■ **Information**:

--- --- ---

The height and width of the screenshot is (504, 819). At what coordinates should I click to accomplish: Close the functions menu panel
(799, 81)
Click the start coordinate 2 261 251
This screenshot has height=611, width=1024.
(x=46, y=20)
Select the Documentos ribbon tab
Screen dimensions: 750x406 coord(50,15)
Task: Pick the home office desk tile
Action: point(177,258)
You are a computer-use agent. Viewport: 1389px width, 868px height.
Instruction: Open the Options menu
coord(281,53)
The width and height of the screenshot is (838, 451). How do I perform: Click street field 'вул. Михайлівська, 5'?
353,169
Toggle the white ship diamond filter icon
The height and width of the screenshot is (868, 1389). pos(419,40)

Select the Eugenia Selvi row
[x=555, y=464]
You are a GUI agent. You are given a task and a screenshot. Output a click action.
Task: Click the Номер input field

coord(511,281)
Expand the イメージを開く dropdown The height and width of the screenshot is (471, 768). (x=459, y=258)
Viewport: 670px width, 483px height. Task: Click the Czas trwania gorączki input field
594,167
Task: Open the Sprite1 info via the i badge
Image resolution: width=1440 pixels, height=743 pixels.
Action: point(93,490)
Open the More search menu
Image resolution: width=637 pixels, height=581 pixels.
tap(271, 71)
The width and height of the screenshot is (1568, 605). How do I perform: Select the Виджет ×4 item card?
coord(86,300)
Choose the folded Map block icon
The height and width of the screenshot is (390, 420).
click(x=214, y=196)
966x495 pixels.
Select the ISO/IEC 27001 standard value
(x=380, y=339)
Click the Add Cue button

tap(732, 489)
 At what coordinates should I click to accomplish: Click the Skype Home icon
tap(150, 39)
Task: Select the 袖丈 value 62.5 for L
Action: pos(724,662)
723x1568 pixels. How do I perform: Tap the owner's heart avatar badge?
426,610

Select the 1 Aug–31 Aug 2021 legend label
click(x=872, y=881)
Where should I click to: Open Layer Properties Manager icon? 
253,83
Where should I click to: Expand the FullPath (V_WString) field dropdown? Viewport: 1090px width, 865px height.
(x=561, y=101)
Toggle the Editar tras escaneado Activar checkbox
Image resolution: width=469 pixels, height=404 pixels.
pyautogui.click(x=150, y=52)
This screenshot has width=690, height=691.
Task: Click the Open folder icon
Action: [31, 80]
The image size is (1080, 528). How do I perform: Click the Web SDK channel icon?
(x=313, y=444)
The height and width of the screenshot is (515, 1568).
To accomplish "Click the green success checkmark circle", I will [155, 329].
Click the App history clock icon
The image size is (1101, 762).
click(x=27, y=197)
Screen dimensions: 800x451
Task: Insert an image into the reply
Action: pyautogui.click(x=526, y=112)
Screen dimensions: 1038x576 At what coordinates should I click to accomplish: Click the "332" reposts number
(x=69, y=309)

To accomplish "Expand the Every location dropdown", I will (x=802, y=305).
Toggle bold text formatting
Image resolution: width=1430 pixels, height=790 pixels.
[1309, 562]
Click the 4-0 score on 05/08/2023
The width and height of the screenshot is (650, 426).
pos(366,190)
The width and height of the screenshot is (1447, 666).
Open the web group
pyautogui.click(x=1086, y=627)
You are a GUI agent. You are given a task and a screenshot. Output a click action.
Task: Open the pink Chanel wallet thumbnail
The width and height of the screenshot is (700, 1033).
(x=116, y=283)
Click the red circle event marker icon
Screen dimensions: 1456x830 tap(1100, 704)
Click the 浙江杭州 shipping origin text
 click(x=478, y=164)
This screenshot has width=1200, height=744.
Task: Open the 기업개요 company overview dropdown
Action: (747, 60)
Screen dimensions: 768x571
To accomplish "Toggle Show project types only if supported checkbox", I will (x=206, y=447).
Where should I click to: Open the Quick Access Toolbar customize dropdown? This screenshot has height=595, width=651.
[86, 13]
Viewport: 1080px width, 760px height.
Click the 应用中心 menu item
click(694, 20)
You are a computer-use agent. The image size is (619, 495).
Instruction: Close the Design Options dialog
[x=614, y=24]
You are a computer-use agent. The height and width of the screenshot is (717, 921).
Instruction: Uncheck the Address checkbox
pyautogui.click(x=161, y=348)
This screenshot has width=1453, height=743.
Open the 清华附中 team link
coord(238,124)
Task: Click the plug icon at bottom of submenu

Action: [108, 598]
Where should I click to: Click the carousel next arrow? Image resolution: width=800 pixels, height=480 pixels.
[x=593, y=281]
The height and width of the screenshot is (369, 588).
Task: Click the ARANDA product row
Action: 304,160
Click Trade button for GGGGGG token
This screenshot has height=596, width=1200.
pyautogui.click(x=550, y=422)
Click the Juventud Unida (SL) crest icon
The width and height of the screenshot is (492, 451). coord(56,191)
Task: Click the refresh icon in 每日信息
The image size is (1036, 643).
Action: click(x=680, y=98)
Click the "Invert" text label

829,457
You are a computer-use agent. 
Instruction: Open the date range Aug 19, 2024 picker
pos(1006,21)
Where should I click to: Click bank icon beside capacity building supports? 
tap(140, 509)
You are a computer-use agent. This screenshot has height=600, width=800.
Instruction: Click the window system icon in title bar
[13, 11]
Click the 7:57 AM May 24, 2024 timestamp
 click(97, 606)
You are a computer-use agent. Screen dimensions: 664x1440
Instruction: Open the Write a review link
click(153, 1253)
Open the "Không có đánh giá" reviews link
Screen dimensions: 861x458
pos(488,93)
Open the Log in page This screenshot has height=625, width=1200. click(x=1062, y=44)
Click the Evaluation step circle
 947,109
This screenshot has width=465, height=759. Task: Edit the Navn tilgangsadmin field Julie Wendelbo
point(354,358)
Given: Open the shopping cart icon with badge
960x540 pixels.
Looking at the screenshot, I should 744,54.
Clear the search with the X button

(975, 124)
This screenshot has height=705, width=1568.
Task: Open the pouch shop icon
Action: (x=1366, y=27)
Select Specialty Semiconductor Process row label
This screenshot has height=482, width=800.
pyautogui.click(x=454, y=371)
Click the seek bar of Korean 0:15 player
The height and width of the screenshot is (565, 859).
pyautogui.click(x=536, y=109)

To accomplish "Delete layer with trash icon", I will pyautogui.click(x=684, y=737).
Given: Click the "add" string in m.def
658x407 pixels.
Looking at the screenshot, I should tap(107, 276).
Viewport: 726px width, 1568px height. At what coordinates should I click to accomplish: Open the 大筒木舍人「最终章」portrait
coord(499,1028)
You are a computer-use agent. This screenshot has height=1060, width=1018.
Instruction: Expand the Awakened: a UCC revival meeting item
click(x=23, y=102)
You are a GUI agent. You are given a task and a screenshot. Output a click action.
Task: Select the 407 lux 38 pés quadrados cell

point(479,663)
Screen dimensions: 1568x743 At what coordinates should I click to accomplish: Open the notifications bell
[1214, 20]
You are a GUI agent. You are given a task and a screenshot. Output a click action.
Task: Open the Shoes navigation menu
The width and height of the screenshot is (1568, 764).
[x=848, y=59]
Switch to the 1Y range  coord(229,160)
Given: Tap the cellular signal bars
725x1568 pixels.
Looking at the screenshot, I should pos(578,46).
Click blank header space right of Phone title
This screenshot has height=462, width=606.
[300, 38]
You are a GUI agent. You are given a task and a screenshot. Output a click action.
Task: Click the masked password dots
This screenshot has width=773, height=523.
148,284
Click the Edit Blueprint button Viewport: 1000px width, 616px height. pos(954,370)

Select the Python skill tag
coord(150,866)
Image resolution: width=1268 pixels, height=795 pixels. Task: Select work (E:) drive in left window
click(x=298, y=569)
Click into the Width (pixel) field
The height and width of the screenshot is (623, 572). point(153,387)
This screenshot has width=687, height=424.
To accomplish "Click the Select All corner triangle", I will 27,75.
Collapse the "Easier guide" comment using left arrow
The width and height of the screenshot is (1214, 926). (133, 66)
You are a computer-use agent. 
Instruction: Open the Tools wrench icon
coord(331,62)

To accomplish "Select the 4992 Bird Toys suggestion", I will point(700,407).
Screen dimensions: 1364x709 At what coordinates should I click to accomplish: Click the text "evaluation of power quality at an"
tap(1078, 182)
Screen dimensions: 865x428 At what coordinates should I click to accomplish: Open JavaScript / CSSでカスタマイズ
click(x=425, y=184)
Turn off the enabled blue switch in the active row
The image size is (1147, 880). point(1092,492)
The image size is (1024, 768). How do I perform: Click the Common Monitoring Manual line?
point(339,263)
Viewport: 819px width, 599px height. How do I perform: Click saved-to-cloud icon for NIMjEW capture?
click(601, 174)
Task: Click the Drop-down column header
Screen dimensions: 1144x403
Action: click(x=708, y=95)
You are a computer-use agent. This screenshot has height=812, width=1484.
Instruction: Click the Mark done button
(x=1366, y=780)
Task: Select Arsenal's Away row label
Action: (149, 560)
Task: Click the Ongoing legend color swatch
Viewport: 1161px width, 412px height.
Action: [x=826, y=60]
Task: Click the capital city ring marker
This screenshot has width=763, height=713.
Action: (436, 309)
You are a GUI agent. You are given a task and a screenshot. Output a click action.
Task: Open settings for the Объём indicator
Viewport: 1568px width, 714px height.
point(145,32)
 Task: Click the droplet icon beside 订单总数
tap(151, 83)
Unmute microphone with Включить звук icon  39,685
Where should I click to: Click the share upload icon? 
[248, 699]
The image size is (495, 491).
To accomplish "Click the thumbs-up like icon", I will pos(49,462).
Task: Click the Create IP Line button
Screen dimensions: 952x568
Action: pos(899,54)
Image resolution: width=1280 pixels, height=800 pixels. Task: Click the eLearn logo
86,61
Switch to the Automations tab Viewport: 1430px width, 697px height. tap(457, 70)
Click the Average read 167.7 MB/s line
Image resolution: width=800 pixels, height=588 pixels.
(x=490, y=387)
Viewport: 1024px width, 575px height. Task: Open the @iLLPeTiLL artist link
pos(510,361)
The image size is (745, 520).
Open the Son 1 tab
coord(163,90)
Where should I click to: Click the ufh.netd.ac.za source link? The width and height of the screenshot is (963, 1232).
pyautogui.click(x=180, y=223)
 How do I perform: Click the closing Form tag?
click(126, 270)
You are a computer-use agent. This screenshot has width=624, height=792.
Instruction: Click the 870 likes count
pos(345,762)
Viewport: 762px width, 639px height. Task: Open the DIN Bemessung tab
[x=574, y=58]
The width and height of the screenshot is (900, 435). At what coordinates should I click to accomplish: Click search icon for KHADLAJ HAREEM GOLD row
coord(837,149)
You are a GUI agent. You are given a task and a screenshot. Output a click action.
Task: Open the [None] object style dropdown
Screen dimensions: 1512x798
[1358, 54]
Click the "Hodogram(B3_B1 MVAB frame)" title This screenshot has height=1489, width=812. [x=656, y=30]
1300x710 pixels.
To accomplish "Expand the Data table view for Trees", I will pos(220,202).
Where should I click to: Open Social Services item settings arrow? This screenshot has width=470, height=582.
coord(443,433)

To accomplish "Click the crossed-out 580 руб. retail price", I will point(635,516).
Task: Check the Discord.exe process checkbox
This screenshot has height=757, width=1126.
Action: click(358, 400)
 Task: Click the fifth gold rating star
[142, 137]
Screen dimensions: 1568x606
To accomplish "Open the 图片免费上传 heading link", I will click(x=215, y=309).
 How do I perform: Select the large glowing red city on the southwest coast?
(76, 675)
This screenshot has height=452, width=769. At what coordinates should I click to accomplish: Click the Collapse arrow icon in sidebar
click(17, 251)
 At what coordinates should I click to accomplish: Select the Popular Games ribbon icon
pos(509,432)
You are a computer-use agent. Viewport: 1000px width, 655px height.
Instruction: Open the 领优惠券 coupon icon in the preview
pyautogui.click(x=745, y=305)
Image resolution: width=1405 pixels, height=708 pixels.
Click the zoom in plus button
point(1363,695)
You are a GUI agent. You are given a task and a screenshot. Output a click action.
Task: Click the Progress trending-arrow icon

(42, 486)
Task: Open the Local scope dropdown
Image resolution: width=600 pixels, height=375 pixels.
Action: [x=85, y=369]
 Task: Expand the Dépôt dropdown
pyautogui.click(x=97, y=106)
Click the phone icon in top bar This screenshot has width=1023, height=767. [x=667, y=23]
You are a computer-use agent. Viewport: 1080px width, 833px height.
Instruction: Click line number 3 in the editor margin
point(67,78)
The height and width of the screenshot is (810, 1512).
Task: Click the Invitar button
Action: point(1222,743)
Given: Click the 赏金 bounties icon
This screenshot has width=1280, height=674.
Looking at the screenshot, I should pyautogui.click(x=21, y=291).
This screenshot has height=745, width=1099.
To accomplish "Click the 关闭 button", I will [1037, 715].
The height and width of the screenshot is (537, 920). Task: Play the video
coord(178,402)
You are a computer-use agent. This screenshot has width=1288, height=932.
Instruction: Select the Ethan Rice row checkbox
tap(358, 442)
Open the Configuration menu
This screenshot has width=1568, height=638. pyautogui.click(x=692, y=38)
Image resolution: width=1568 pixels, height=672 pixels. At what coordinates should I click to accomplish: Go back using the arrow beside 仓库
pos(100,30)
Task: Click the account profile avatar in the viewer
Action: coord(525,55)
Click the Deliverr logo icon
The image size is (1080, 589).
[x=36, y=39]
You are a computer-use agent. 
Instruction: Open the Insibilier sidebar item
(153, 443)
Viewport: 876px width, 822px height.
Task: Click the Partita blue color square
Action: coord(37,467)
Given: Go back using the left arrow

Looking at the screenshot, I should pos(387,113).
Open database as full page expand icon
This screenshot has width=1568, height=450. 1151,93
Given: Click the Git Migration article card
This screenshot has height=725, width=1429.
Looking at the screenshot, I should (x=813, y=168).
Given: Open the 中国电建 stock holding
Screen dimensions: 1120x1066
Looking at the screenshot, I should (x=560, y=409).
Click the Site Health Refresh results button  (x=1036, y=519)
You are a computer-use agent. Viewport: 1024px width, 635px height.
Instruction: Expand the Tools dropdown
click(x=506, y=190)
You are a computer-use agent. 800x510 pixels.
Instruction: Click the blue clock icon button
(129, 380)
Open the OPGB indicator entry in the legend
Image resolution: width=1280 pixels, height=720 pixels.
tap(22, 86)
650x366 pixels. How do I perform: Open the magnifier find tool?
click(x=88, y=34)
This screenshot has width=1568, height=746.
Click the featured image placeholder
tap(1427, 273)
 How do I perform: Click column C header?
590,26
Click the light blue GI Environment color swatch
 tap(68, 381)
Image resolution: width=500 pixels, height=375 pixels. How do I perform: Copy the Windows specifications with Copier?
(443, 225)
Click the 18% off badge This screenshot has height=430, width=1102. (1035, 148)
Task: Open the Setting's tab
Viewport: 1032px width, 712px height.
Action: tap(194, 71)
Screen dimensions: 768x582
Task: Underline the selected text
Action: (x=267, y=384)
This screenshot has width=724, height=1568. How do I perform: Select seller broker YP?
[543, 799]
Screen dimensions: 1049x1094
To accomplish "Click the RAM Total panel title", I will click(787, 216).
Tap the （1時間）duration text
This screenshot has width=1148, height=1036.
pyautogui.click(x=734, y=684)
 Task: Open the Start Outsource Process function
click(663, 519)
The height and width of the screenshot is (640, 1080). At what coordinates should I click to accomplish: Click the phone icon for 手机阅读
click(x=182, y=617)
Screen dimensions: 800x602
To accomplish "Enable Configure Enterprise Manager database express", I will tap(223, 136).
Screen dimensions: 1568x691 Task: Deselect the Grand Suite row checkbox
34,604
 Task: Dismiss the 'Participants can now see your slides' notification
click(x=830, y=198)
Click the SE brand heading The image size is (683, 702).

--- --- ---

■ **Exercise objective**: What belongs in the answer is each line of the data that has the word "heading".

■ **Response box**:
To accomplish "Open the 图片免费上传 heading link", I will click(x=215, y=309).
Click the SE brand heading The image size is (683, 702).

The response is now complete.